* Direction: Echo back, word for word, the entries from their first line through the line containing "will [564, 915].", inclusive, and nothing else.
■ ■ ■
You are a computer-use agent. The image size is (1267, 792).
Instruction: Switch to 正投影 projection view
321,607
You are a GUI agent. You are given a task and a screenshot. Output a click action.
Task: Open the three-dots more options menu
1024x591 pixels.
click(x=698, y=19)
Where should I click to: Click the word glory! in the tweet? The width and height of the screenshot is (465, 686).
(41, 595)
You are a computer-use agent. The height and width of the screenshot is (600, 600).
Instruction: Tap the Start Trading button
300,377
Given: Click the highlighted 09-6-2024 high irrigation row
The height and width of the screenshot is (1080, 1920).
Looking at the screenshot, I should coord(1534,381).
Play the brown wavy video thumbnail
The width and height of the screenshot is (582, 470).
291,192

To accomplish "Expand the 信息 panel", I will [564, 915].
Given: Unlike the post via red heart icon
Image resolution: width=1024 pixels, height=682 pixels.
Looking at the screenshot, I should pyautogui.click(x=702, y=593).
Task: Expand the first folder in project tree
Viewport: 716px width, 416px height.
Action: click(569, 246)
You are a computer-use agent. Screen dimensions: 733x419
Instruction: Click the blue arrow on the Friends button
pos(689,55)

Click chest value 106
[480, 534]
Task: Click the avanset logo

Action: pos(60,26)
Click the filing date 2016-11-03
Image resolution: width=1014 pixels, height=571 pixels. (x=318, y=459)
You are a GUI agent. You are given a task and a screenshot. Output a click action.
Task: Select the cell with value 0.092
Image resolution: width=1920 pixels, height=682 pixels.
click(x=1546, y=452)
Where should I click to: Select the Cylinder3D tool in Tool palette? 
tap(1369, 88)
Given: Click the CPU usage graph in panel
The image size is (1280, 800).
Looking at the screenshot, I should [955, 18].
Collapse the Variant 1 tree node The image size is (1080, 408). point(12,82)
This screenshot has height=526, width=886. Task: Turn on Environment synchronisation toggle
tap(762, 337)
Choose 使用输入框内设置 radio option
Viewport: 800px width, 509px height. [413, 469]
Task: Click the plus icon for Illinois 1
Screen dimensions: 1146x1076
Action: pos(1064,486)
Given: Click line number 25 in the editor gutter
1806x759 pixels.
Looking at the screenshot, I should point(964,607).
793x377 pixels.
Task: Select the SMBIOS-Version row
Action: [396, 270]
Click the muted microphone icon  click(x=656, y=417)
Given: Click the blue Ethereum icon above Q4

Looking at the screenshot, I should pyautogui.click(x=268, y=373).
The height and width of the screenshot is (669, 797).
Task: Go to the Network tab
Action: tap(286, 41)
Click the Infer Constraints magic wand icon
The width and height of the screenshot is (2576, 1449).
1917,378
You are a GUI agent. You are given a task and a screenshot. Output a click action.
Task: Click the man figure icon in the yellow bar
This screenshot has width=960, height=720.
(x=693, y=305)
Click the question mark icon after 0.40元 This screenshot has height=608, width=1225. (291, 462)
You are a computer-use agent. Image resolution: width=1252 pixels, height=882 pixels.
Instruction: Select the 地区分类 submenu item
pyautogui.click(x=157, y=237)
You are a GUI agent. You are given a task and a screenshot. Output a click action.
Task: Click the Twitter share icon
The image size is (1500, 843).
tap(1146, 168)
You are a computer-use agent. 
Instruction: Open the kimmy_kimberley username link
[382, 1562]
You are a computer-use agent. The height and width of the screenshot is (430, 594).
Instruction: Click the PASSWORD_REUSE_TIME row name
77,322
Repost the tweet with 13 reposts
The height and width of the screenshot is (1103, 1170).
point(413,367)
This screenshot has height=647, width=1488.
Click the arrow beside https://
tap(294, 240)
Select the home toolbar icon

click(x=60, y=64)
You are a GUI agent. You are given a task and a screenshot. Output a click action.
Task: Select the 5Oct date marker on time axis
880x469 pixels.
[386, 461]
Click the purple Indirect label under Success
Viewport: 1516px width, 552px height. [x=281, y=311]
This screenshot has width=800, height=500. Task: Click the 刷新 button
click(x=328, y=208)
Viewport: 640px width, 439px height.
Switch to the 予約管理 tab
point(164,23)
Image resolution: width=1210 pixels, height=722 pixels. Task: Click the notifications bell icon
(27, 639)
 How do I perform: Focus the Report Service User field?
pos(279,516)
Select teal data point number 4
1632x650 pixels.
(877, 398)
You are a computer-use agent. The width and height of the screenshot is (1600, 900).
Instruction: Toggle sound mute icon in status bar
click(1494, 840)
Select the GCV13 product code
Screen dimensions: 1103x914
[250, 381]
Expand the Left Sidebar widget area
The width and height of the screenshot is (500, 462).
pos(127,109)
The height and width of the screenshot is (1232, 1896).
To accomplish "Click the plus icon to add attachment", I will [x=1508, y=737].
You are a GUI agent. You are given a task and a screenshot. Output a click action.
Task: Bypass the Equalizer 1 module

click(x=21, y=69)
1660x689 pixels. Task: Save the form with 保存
■ ■ ■
* Solution to this task:
You are a computer-use agent. The image size is (1267, 792).
Instruction: Switch to 正投影 projection view
321,607
You are a GUI agent. You are given a task and a screenshot. Output a click action.
Task: Open the three-dots more options menu
1024x591 pixels.
click(x=698, y=19)
Where should I click to: Click the word glory! in the tweet? The width and height of the screenshot is (465, 686).
(41, 595)
You are a computer-use agent. The height and width of the screenshot is (600, 600).
Instruction: Tap the Start Trading button
300,377
Given: Click the highlighted 09-6-2024 high irrigation row
The height and width of the screenshot is (1080, 1920).
Looking at the screenshot, I should coord(1534,381).
Play the brown wavy video thumbnail
The width and height of the screenshot is (582, 470).
291,192

To accomplish "Expand the 信息 panel", I will [564, 915].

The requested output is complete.